A more advanced option is a multi-hour glucose tolerance test with insulin levels measured at each time point, sometimes called a Kraft test. This involves drinking a glucose solution and having blood drawn at intervals over two to three hours. It reveals not just whether your blood sugar rises too high, but how your insulin responds: whether it peaks at the right time, how high it goes, and how quickly it comes back down. A normal response shows insulin peaking at 30 or 60 minutes and dropping rapidly afterward. In insulin resistance, the peak is delayed to two hours or later, reaches a higher level, and takes much longer to fall. This test can detect the problem years before standard glucose testing would flag anything.
The PCOS Connection
For women with polycystic ovary syndrome, insulin resistance is not a possibility but a near-certainty. Roughly 70 to 80 percent of women with PCOS have insulin resistance regardless of their weight.
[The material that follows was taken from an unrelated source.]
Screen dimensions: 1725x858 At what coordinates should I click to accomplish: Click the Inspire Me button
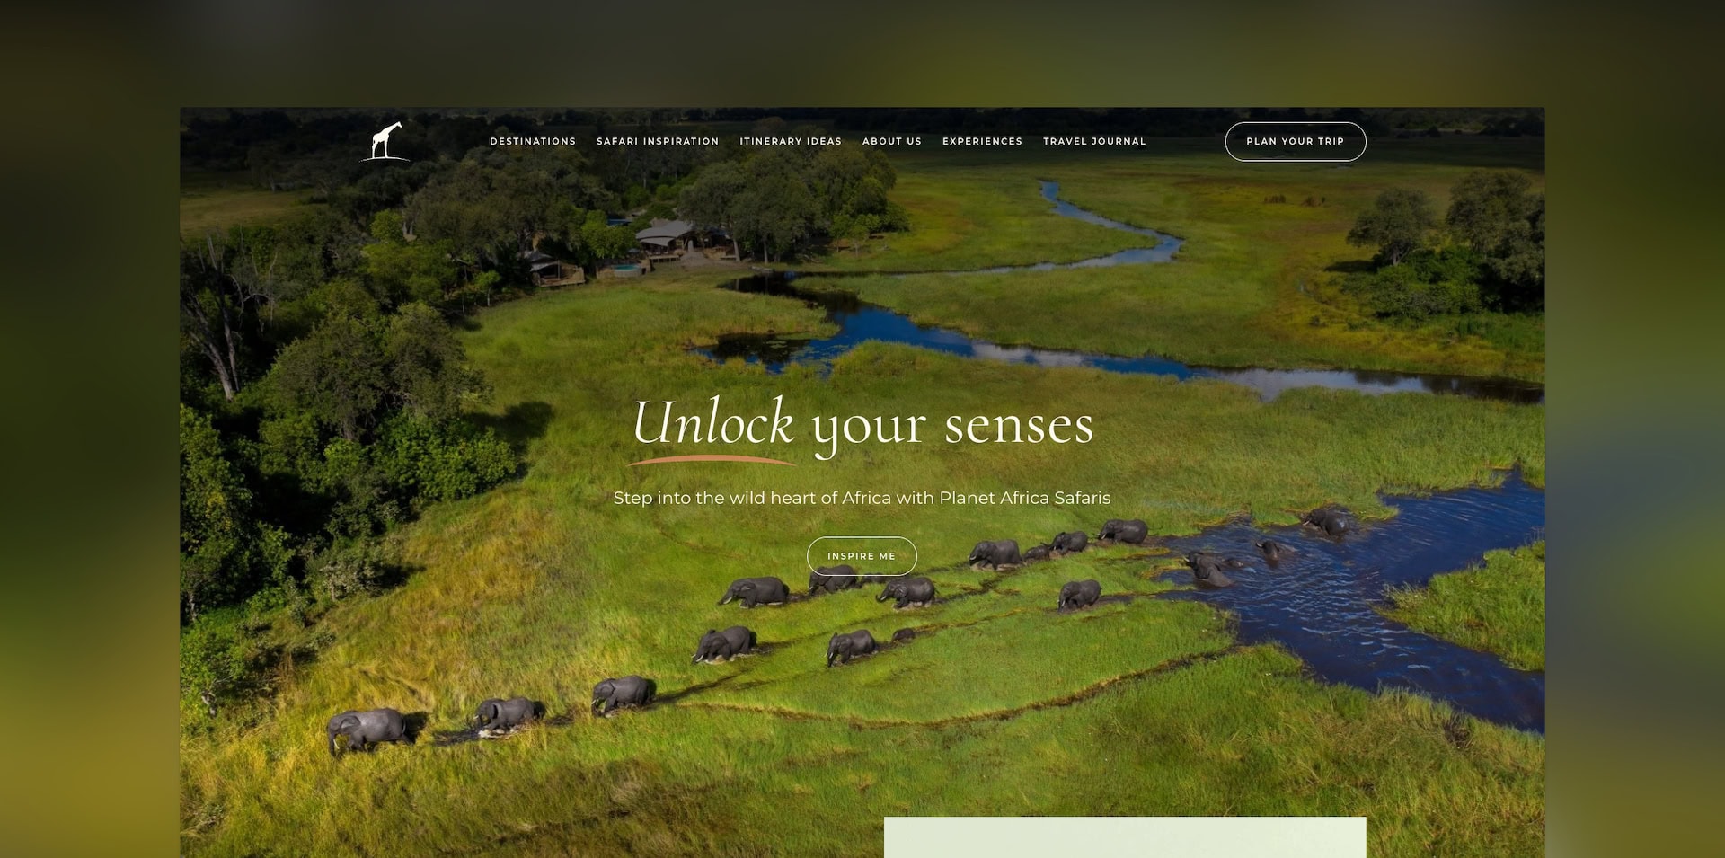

If you have PCOS along with symptoms like irregular periods, excess facial or body hair, acne, or difficulty getting pregnant, the insulin resistance component is likely contributing to all of these. High insulin levels drive the ovaries to produce more androgens, which fuel the PCOS symptoms in a self-reinforcing cycle.
One useful lab marker in this context is sex hormone-binding globulin (SHBG), a protein that binds testosterone in the blood. Insulin resistance suppresses SHBG production, leaving more free testosterone circulating. A low SHBG level on blood work, combined with PCOS symptoms, is a strong signal that insulin resistance is part of the picture.
Putting the Pieces Together
No single sign or test result confirms insulin resistance on its own. What makes the case convincing is the convergence of multiple signals. Dark skin patches on your neck plus a triglyceride-to-HDL ratio above 3.5 plus energy crashes after meals tells a clear story. A normal fasting glucose with an elevated fasting insulin tells another. The more of these markers you recognize in yourself, the more likely it is that insulin resistance is already at work.
The practical next step is getting the right blood work. Ask specifically for fasting insulin alongside fasting glucose, and request a full lipid panel if you haven’t had one recently. Calculate your triglyceride-to-HDL ratio and your HOMA-IR yourself if needed. These numbers give you a far earlier and more complete picture than fasting glucose alone, which is often the last number to move.